━━ SOURCE EXTRACT

I’m so old I can remember when it used to take seven hours to drive to Auckland. Now you can fly there in less than an hour. Mind you it takes two hours to drive to Wellington, an hour getting checked through airport security, an hour to find your luggage at Mangere, another hour to find a taxi driver in Auckland who can speak English; then it takes him two hours crawling in gridlocked traffic to get you to your final destination.

The progress has been fantastic.

It’s the same with cars. I note that people are lovingly restoring the forties and fifties models like Zephyr Sixes, Morris Oxfords and Rovers and getting admiring glances as these graceful and solid autos glide by. Their Japanese successors are stacked meters high at a scrap metal yard in Ngaumutawa Road.

━━━━
━━ EXTRACTED MATERIAL

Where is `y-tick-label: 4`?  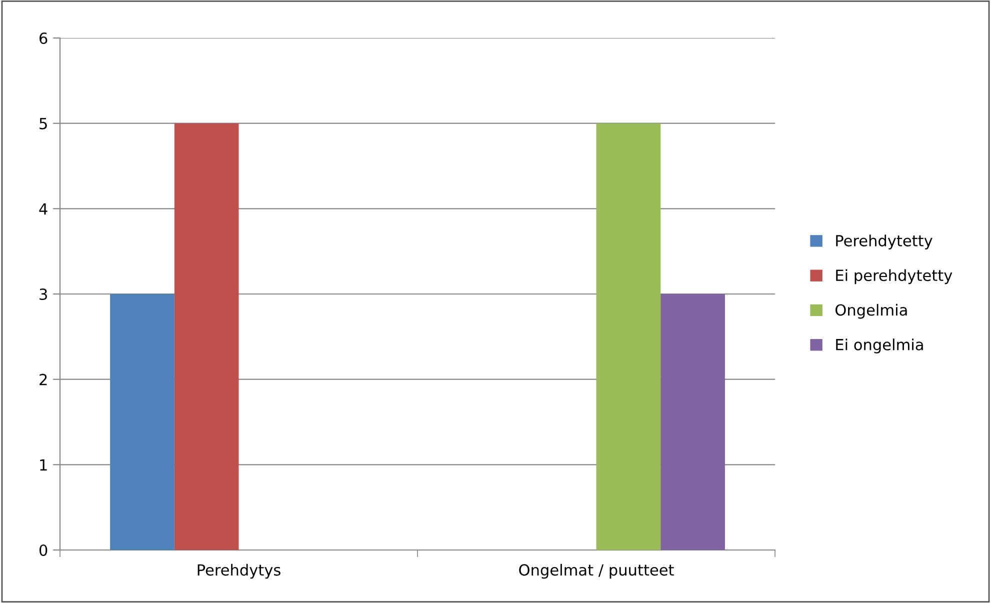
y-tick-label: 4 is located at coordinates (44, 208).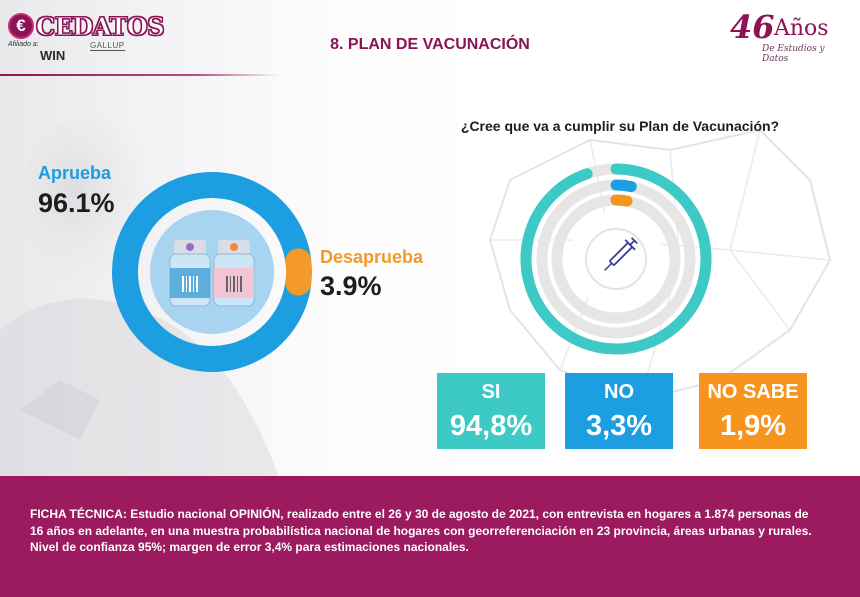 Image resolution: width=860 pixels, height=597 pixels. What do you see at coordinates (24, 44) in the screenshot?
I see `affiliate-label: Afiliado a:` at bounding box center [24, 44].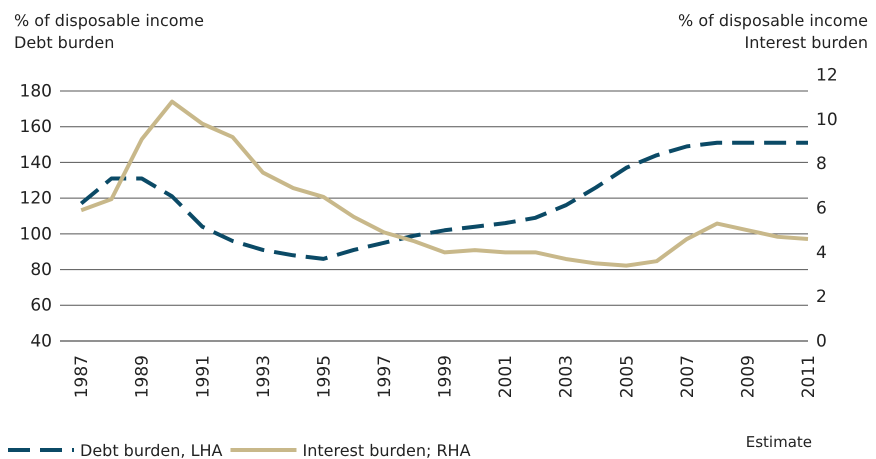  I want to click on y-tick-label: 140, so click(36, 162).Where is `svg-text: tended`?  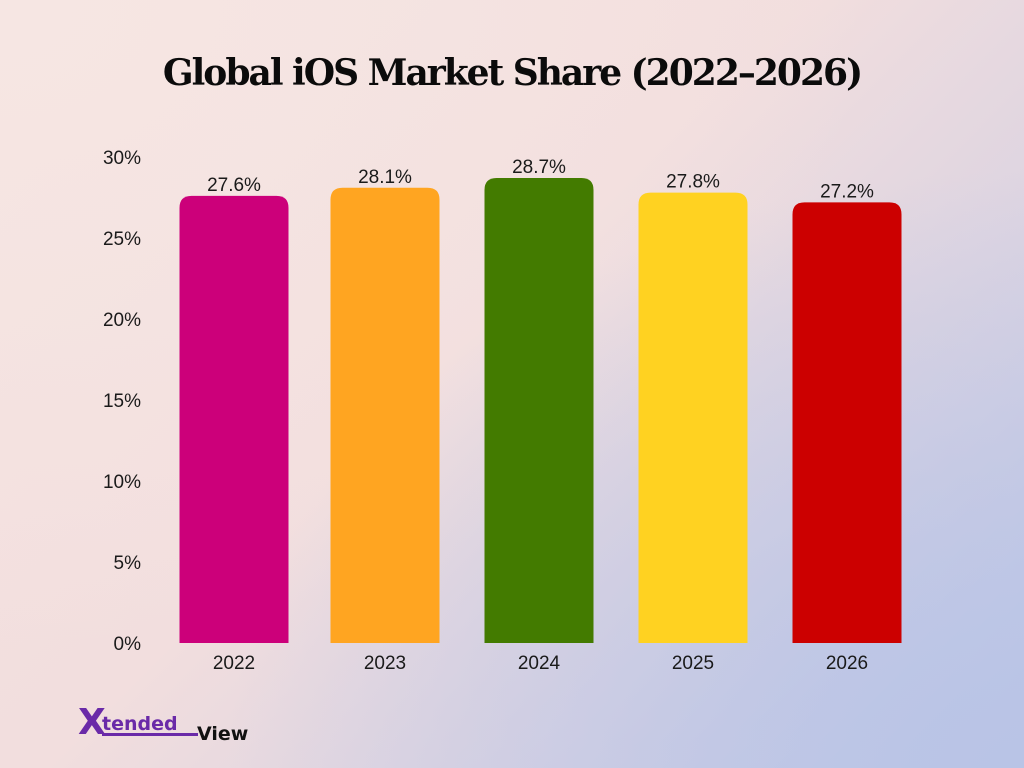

━━━━

In the piece about travel and old cars, how long does the writer remember the drive to Auckland used to take?

Seven hours.